Extrait:
Jusqu'à la première semaine de juillet les sociétés Weetabix (céréales) et Medio's (jeux de psychomotricité pour enfants) offrent aux enseignants de Belgique la possibilité de participer à une action-épargne permettant de gagner des lots dans le cadre d'une campagne contre la "surcharge pondérale" dont "un enfant sur cinq souffre" dans le pays. L'article 41 du Pacte Scolaire belge du 29 mai 1959 interdit toutefois les activités commerciales dans les écoles.
Derrière les paquets de céréales Weetos de la firme Weetabix, on peut voir depuis septembre 2006 la publicité pour une action visant à faire "épargner le plus de timbres possibles", soit au minimum 300 (ce qui représente 300 paquets, d'une valeur moyenne d'environ 2,50 euros, soit 750 euros) pour bénéficier d'un cadeau de la firme Medio's : trois sets de deux roues (comme les Weetos, quelle coïncidence !) appelées Ludorons, en cadeau (d'une valeur de 180 euros par set), pour tout achat de deux Ludomodules (cube en plastique pour grimper dessus, d'une valeur de 400 euros pièce).

Données de départ:
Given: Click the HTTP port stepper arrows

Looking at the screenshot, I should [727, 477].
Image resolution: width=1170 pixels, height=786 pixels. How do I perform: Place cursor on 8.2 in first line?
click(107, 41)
---
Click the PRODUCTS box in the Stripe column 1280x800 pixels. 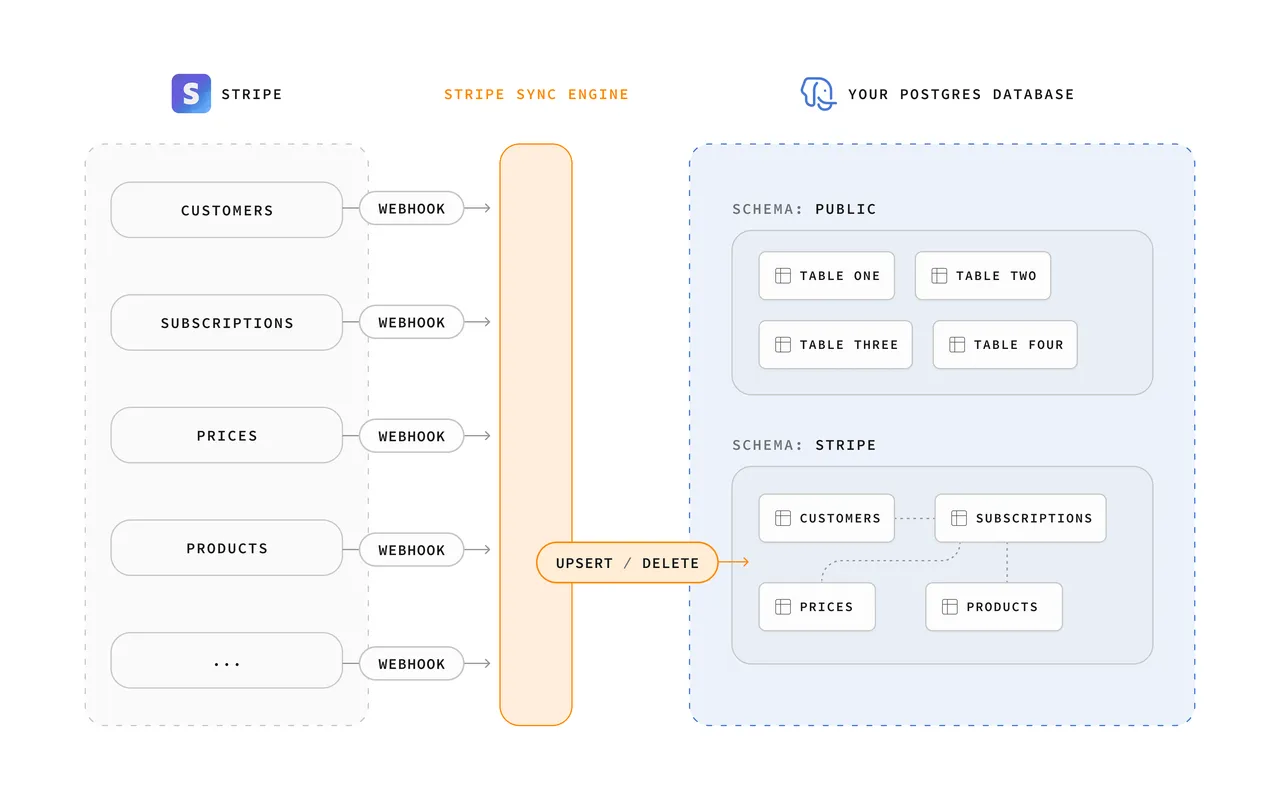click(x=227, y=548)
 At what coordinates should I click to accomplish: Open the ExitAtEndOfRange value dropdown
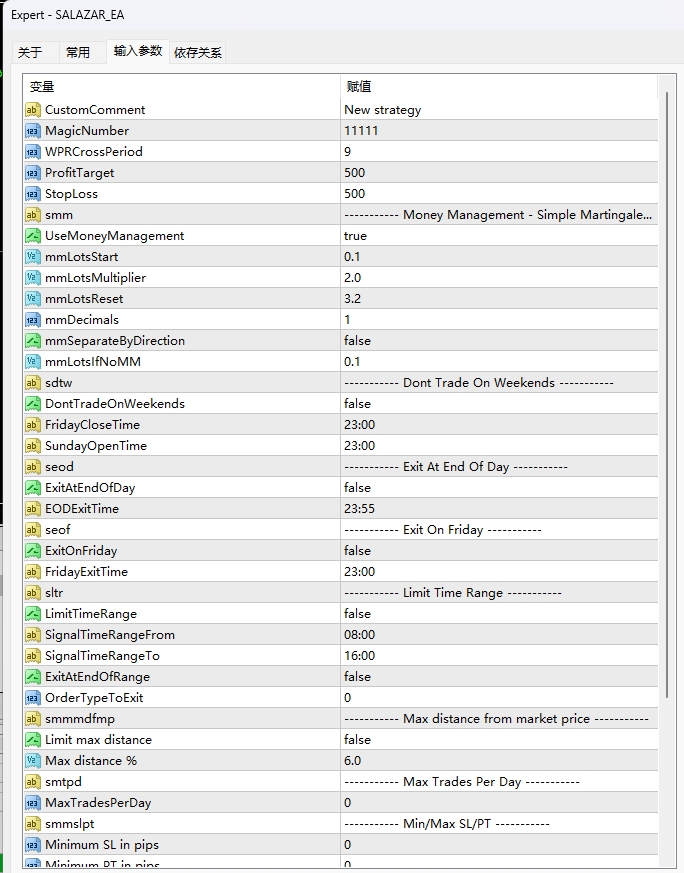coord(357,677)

Consignes:
**A.** Résume l'extrait en deux phrases.
**B.** Modifie les enregistrements, de la ligne qui contient « Image resolution: width=1170 » jusqu'à la ligne qui contient « click(107, 41) », celle-ci comprise : remplace « cursor » par « pointer » sans rien changer d'autre, et donne uniquement ces lignes.

Réponses par consigne:
**A.** Jusqu'à la première semaine de juillet, Weetabix et Medio's proposent aux enseignants de Belgique une action-épargne pour gagner des lots, dans le cadre d'une campagne contre la surcharge pondérale, alors que l'article 41 du Pacte scolaire belge de 1959 interdit les activités commerciales dans les écoles. Depuis septembre 2006, les paquets de Weetos annoncent qu'il faut épargner au moins 300 timbres pour recevoir de Medio's trois sets de Ludorons, offerts pour l'achat de deux Ludomodules.

**B.**
Image resolution: width=1170 pixels, height=786 pixels. How do I perform: Place pointer on 8.2 in first line?
click(107, 41)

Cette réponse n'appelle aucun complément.